• Given information:

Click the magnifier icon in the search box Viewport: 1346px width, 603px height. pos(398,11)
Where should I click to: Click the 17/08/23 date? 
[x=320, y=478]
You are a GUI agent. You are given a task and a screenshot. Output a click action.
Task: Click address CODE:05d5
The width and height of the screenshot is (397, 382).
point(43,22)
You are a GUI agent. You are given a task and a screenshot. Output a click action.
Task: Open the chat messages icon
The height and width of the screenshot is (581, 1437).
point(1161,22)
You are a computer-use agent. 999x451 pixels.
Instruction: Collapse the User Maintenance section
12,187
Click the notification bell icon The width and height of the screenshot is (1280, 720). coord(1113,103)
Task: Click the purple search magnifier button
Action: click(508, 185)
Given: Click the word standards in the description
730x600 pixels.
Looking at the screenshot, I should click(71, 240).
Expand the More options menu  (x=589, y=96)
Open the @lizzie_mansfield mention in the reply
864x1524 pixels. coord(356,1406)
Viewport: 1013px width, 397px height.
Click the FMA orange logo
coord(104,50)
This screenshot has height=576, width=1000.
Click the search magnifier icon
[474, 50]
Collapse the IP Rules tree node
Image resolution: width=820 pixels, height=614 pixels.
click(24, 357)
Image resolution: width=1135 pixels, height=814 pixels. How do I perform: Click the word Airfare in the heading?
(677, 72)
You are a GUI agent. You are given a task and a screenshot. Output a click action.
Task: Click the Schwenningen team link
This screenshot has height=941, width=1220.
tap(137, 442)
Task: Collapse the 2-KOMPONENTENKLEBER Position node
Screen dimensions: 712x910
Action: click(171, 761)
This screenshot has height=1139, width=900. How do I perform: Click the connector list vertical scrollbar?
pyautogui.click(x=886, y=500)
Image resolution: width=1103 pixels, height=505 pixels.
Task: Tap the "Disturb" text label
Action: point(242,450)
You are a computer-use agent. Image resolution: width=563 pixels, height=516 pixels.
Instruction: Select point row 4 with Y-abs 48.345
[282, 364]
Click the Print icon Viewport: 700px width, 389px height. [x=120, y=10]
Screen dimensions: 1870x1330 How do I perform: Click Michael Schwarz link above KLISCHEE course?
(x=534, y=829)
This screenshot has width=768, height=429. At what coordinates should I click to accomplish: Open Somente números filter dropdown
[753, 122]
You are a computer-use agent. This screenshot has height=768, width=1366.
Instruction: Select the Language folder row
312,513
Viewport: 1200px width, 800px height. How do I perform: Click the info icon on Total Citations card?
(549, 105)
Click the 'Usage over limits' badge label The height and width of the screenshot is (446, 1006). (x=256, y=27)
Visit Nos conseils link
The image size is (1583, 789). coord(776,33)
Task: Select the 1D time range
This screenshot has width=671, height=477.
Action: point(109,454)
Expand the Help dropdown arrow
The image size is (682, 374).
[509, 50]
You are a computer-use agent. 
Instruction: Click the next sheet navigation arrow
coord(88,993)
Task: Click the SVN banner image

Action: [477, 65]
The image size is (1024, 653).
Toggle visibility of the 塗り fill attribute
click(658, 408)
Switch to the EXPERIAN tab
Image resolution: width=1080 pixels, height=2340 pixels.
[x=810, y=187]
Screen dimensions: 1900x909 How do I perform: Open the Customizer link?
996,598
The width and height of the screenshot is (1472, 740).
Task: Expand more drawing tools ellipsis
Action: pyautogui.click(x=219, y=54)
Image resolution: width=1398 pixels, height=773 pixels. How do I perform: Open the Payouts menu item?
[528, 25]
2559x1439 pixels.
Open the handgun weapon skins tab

• What the exercise asks:
Reproduce the full block of data exactly, omitting nothing.

• Answer section:
Click the magnifier icon in the search box Viewport: 1346px width, 603px height. pos(398,11)
Where should I click to: Click the 17/08/23 date? 
[x=320, y=478]
You are a GUI agent. You are given a task and a screenshot. Output a click action.
Task: Click address CODE:05d5
The width and height of the screenshot is (397, 382).
point(43,22)
You are a GUI agent. You are given a task and a screenshot. Output a click action.
Task: Open the chat messages icon
The height and width of the screenshot is (581, 1437).
point(1161,22)
You are a computer-use agent. 999x451 pixels.
Instruction: Collapse the User Maintenance section
12,187
Click the notification bell icon The width and height of the screenshot is (1280, 720). coord(1113,103)
Task: Click the purple search magnifier button
Action: click(508, 185)
Given: Click the word standards in the description
730x600 pixels.
Looking at the screenshot, I should click(71, 240).
Expand the More options menu  (x=589, y=96)
Open the @lizzie_mansfield mention in the reply
864x1524 pixels. coord(356,1406)
Viewport: 1013px width, 397px height.
Click the FMA orange logo
coord(104,50)
This screenshot has height=576, width=1000.
Click the search magnifier icon
[474, 50]
Collapse the IP Rules tree node
Image resolution: width=820 pixels, height=614 pixels.
click(24, 357)
Image resolution: width=1135 pixels, height=814 pixels. How do I perform: Click the word Airfare in the heading?
(677, 72)
You are a GUI agent. You are given a task and a screenshot. Output a click action.
Task: Click the Schwenningen team link
This screenshot has height=941, width=1220.
tap(137, 442)
Task: Collapse the 2-KOMPONENTENKLEBER Position node
Screen dimensions: 712x910
Action: click(171, 761)
This screenshot has height=1139, width=900. How do I perform: Click the connector list vertical scrollbar?
pyautogui.click(x=886, y=500)
Image resolution: width=1103 pixels, height=505 pixels.
Task: Tap the "Disturb" text label
Action: point(242,450)
You are a computer-use agent. Image resolution: width=563 pixels, height=516 pixels.
Instruction: Select point row 4 with Y-abs 48.345
[282, 364]
Click the Print icon Viewport: 700px width, 389px height. [x=120, y=10]
Screen dimensions: 1870x1330 How do I perform: Click Michael Schwarz link above KLISCHEE course?
(x=534, y=829)
This screenshot has width=768, height=429. At what coordinates should I click to accomplish: Open Somente números filter dropdown
[753, 122]
You are a computer-use agent. This screenshot has height=768, width=1366.
Instruction: Select the Language folder row
312,513
Viewport: 1200px width, 800px height. How do I perform: Click the info icon on Total Citations card?
(549, 105)
Click the 'Usage over limits' badge label The height and width of the screenshot is (446, 1006). (x=256, y=27)
Visit Nos conseils link
The image size is (1583, 789). coord(776,33)
Task: Select the 1D time range
This screenshot has width=671, height=477.
Action: point(109,454)
Expand the Help dropdown arrow
The image size is (682, 374).
[509, 50]
You are a computer-use agent. 
Instruction: Click the next sheet navigation arrow
coord(88,993)
Task: Click the SVN banner image

Action: [477, 65]
The image size is (1024, 653).
Toggle visibility of the 塗り fill attribute
click(658, 408)
Switch to the EXPERIAN tab
Image resolution: width=1080 pixels, height=2340 pixels.
[x=810, y=187]
Screen dimensions: 1900x909 How do I perform: Open the Customizer link?
996,598
The width and height of the screenshot is (1472, 740).
Task: Expand more drawing tools ellipsis
Action: pyautogui.click(x=219, y=54)
Image resolution: width=1398 pixels, height=773 pixels. How do I perform: Open the Payouts menu item?
[528, 25]
2559x1439 pixels.
Open the handgun weapon skins tab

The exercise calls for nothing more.